:: Requirement ::
Rewrite the material below, replacing "section heading" with "section title" and keeping everything else unchanged. Leave the pictures out of your answer.

:: Records for this task ::
--------------------

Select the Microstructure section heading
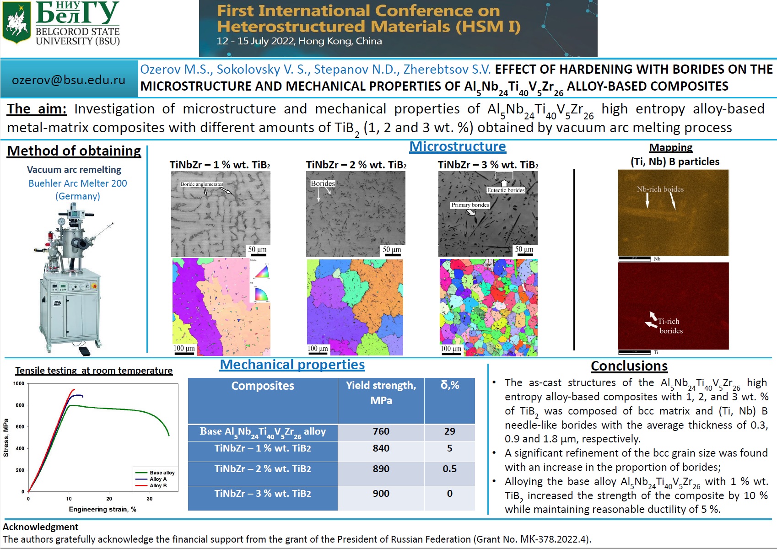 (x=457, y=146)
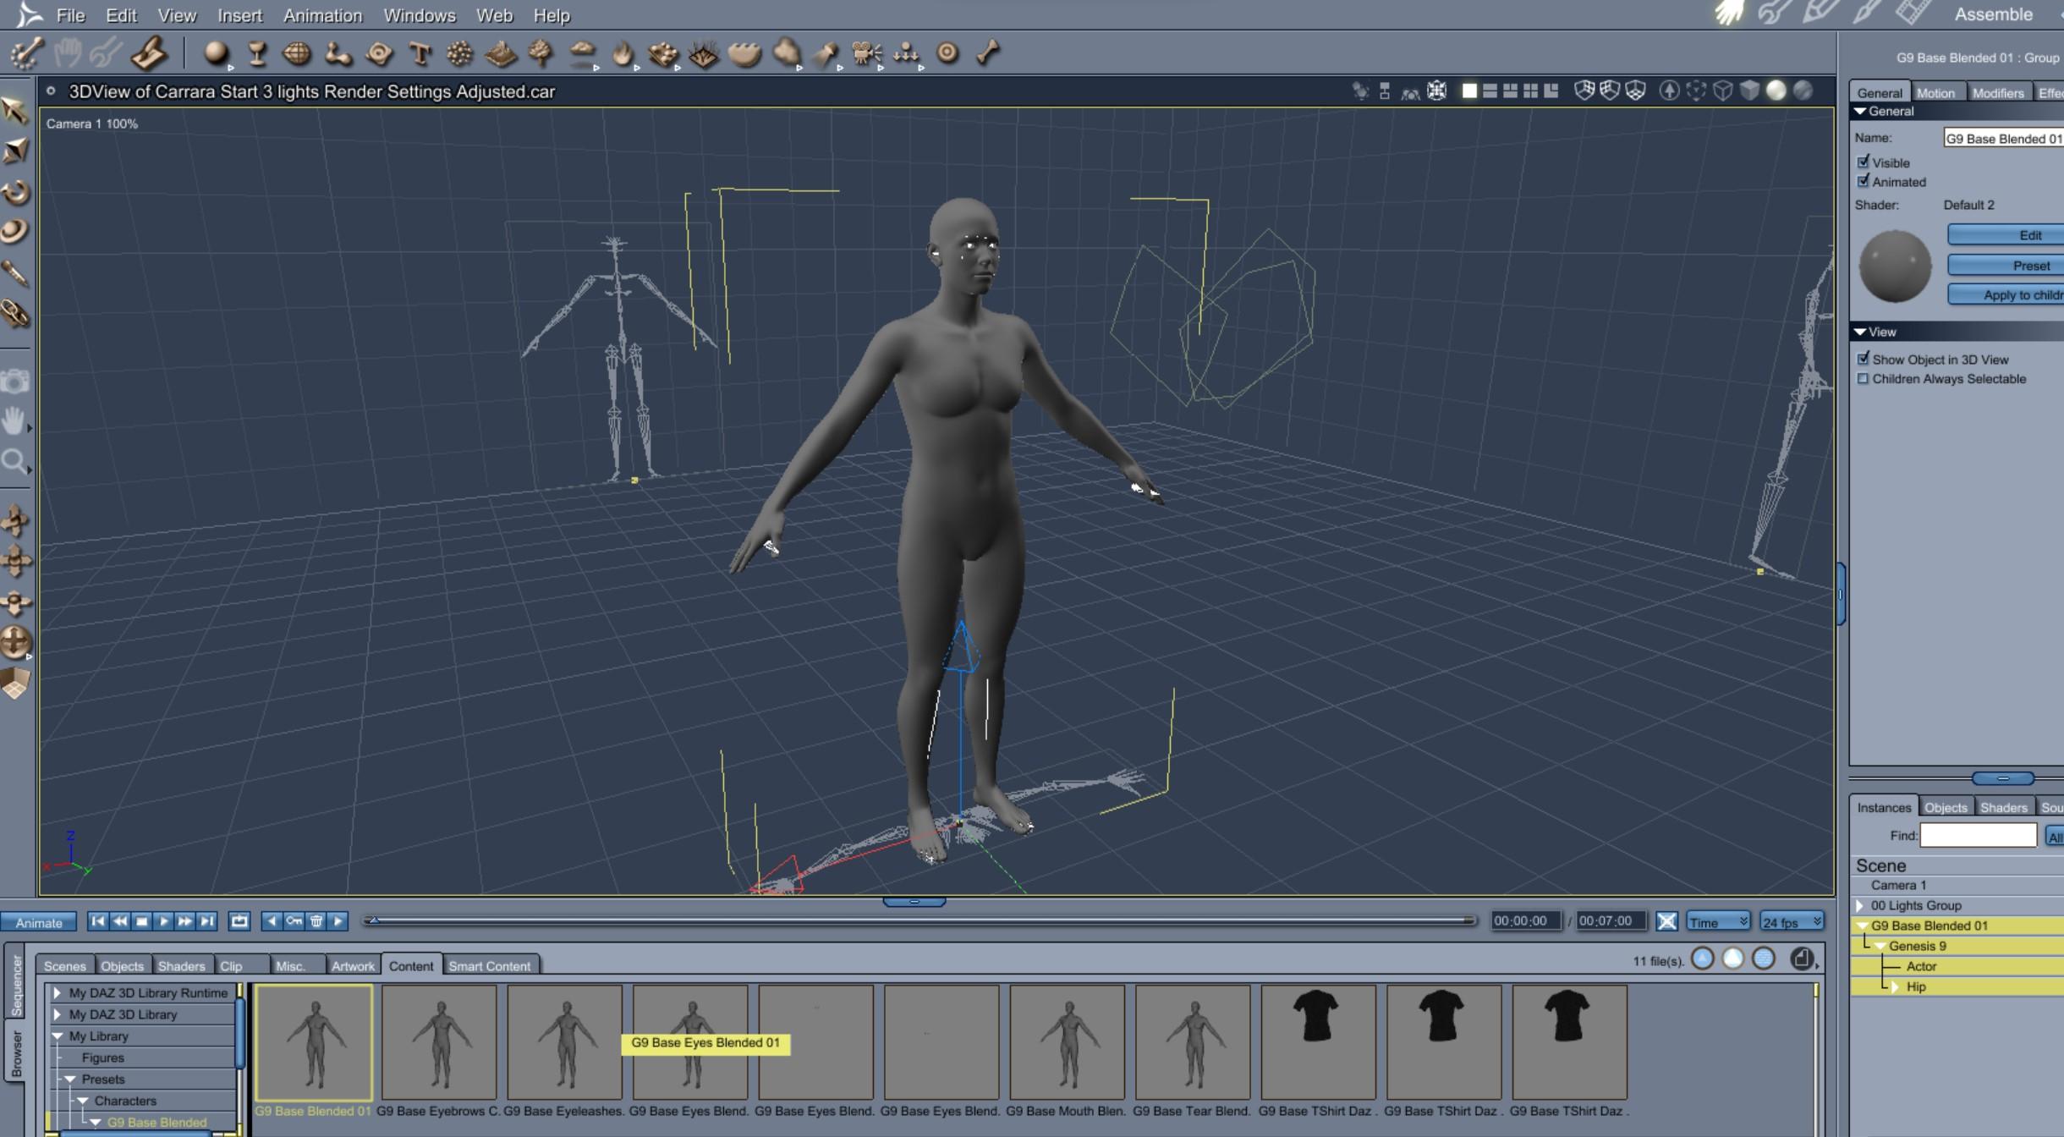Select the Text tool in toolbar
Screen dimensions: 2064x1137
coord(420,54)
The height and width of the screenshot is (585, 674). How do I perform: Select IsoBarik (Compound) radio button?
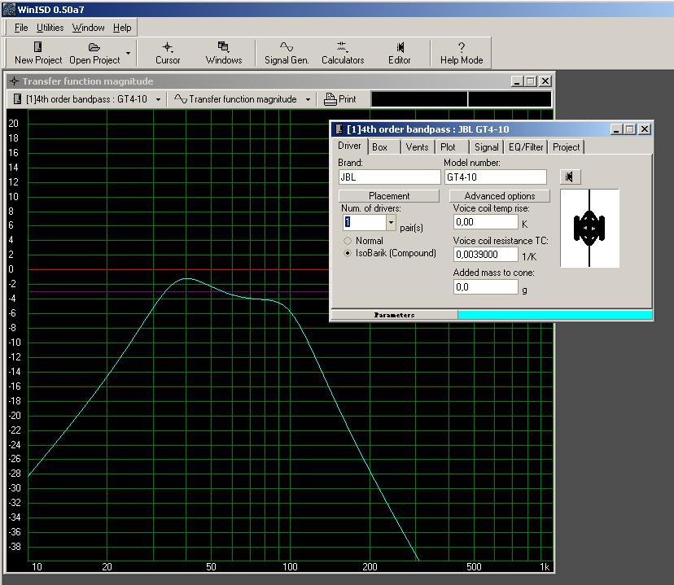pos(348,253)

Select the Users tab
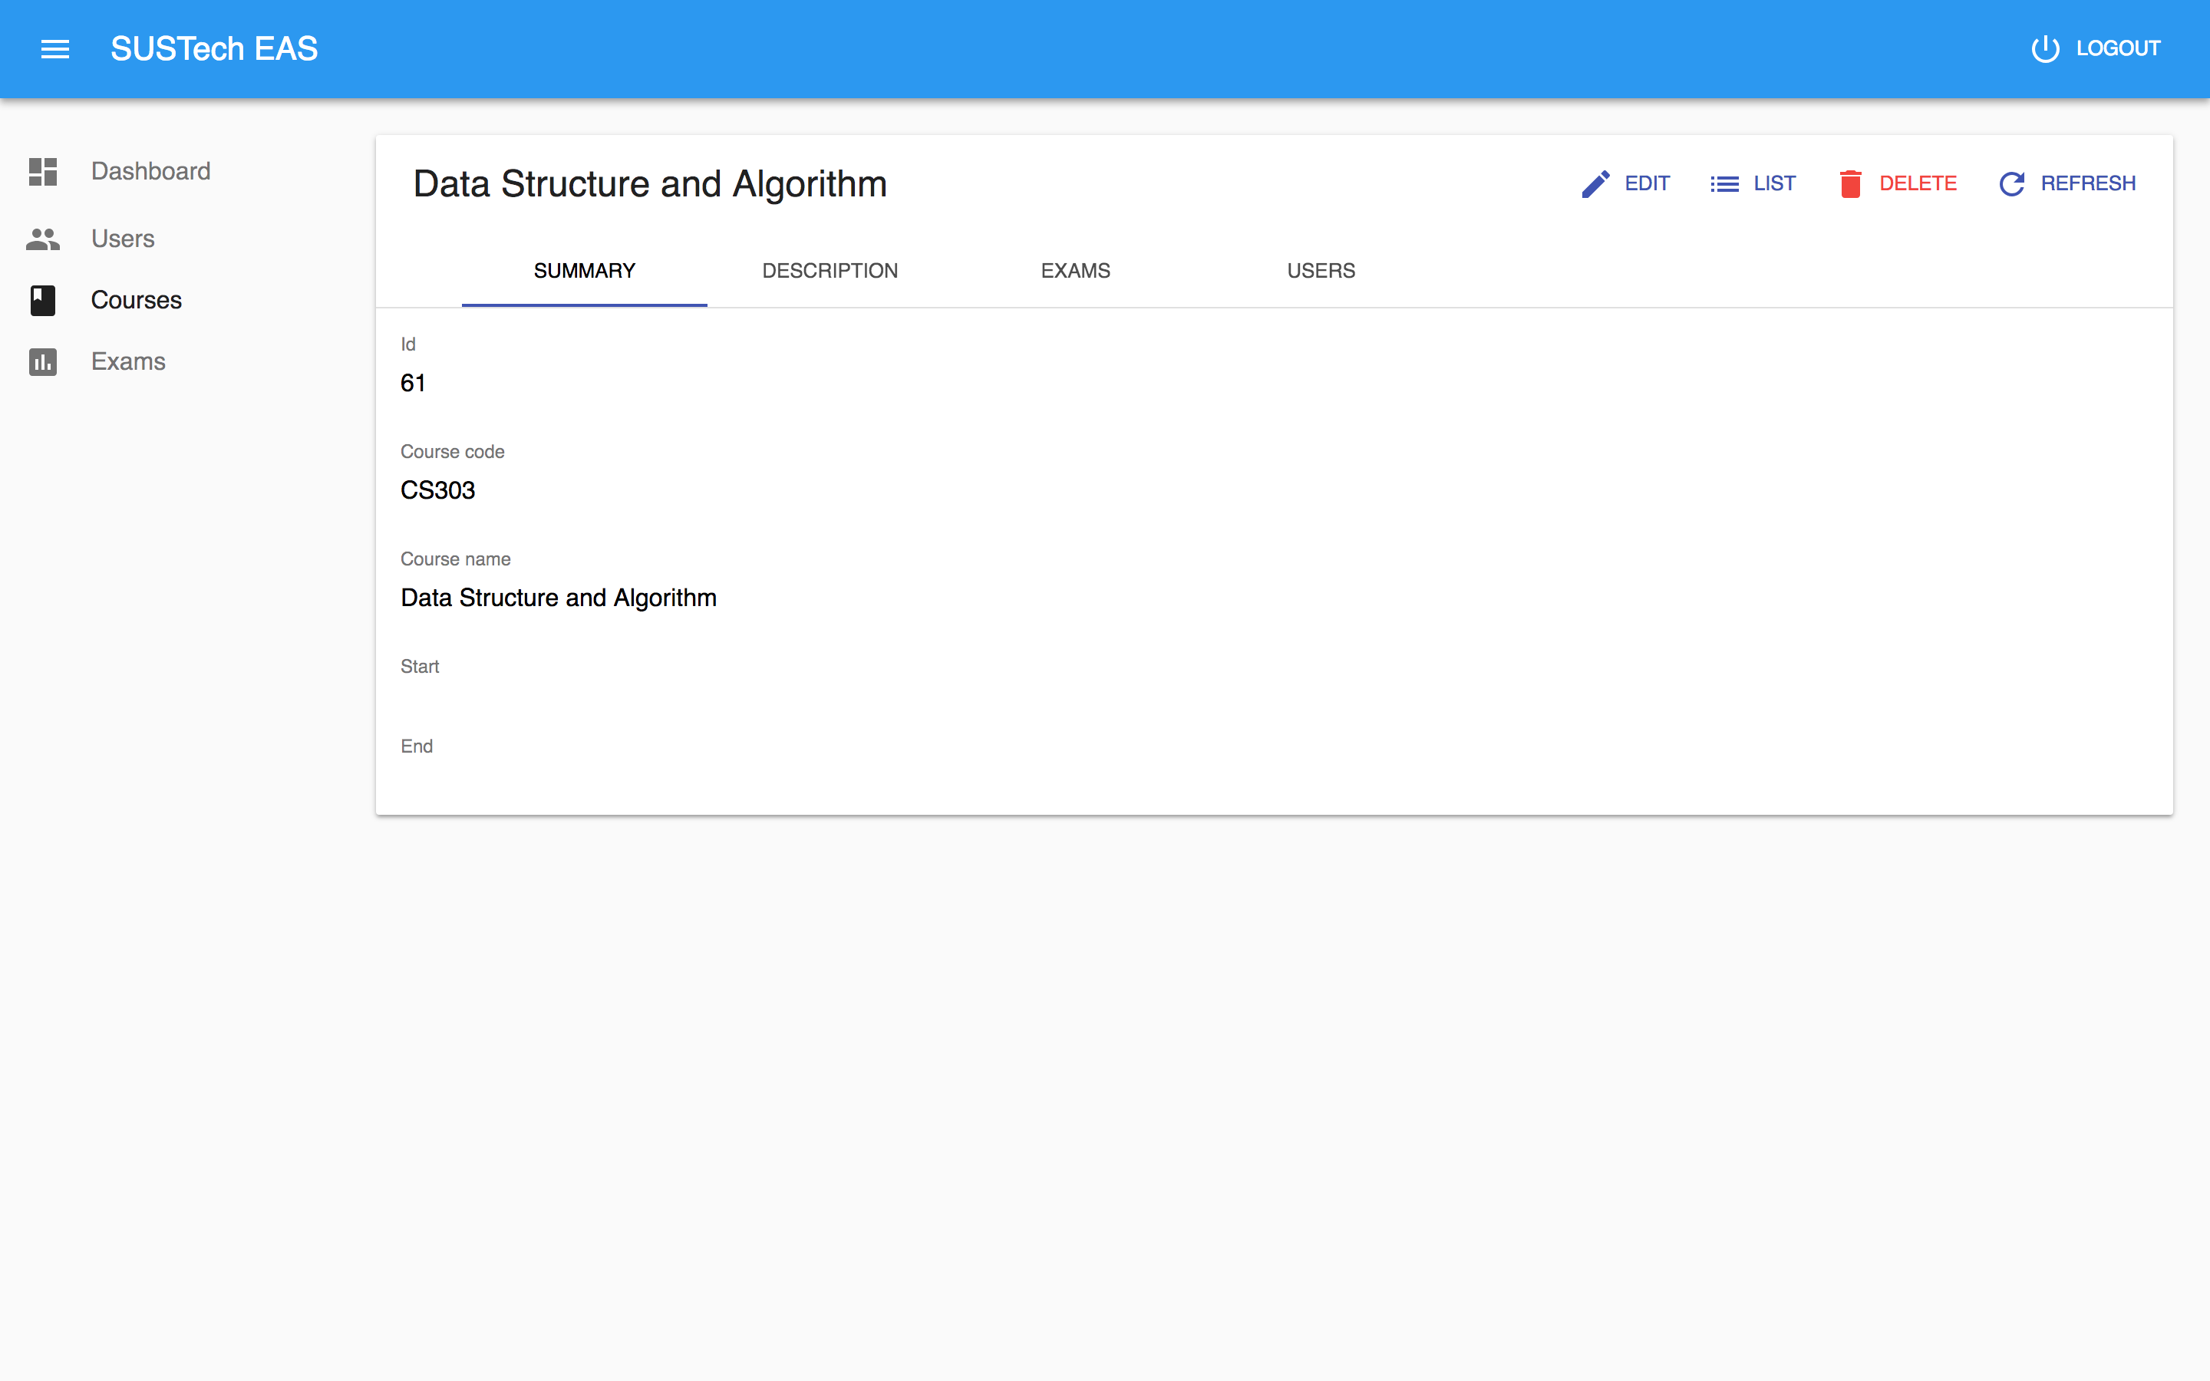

--------------------

:: Worked answer ::
Select the Microstructure section title
 (x=457, y=146)
Select the Text tool in toolbar
Screen dimensions: 2064x1137
coord(420,54)
The height and width of the screenshot is (585, 674). How do I perform: Select IsoBarik (Compound) radio button?
pos(348,253)

Select the Users tab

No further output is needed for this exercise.